Gostaria de encerrar esta palestra contando a história que denominei de "a recíproca gradiloquente".
Foi um gesto do Banco da Bahia, que no meu entender marcou uma grande homenagem e um reconhecimento elevadíssimo ao espírito público e à grandeza de doutor Miguel.
Quando doutor Miguel morreu, morreu muito pobre, está aqui doutor Alberto Catharino que era seu companheiro de diretoria e seu amigo, que pode confirmar.
O Banco Econômico, através de uma assembléia dos acionistas, autorizou a diretoria a pagar as dívidas dele.

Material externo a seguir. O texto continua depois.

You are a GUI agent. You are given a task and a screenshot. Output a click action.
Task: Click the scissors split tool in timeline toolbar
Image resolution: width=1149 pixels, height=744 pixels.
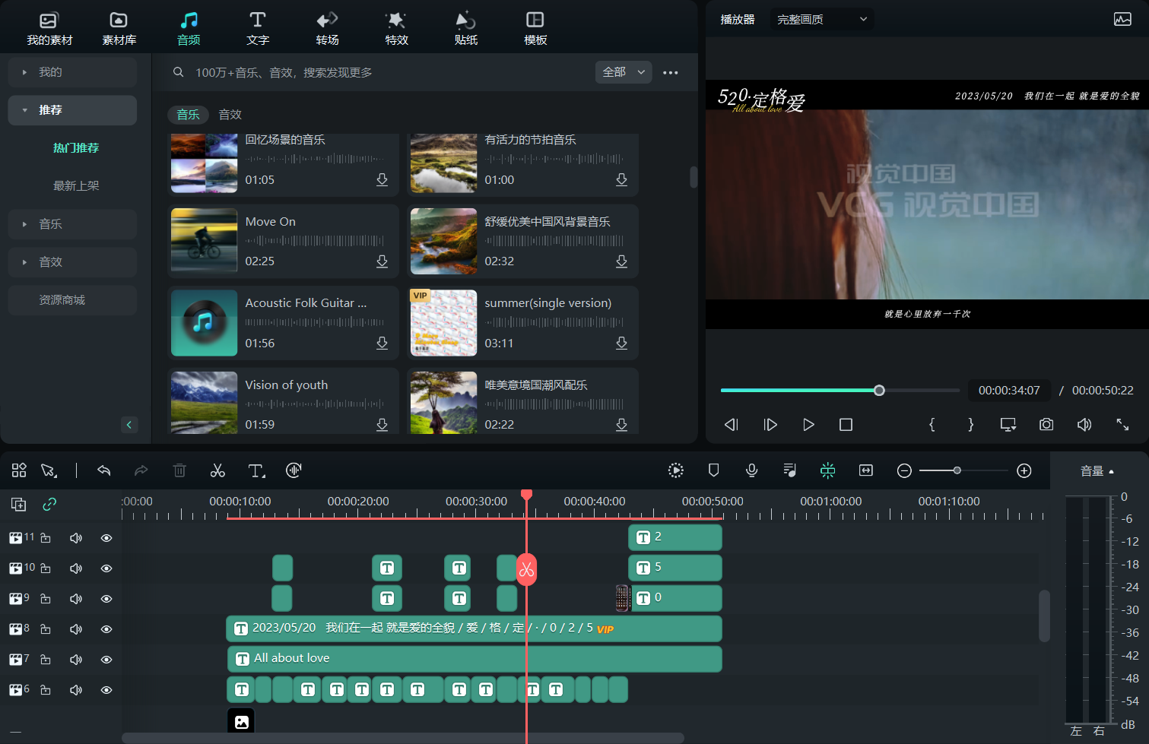217,470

Foi-se ao Banco da Bahia, se não me engano foi doutor Alberto, procurou o doutor Fernando Góes e sabia-se que ele devia uma certa importância, porque um dos diretores do Banco Econômico, senhor Jayme Tarquínio Bittencourt fazia o imposto de renda dele, e perguntaram quanto ele estava devendo. Doutor Fernando Góes disse que ele tinha quitado esse empréstimo poucos dias antes de morrer, não devia nada.
Doutor Alberto voltou à diretoria e falou: "Olha, parece que Miguel pagou o empréstimo". Aí seu Jayme disse: "Não, de jeito nenhum. Está aqui, quem paga as coisas dele sou eu, eu é que cuido de todas essas coisas pessoais de Miguel".
A diretoria do Banco Econômico voltou lá e, efetivamente, conseguiu do Banco da Bahia que lhe desse a honra de pagar a divida do seu presidente.
Acho que esse gesto do Banco da Bahia foi efetivamente a forma mais elevada de reconhecer a grandeza de doutor Miguel Calmon.
Muito obrigado!
_____________________________________________
(1) – Palestra proferida no auditório do Museu Eugênio Teixeira Leal, em 16/06/88, gravada e revista pelo autor.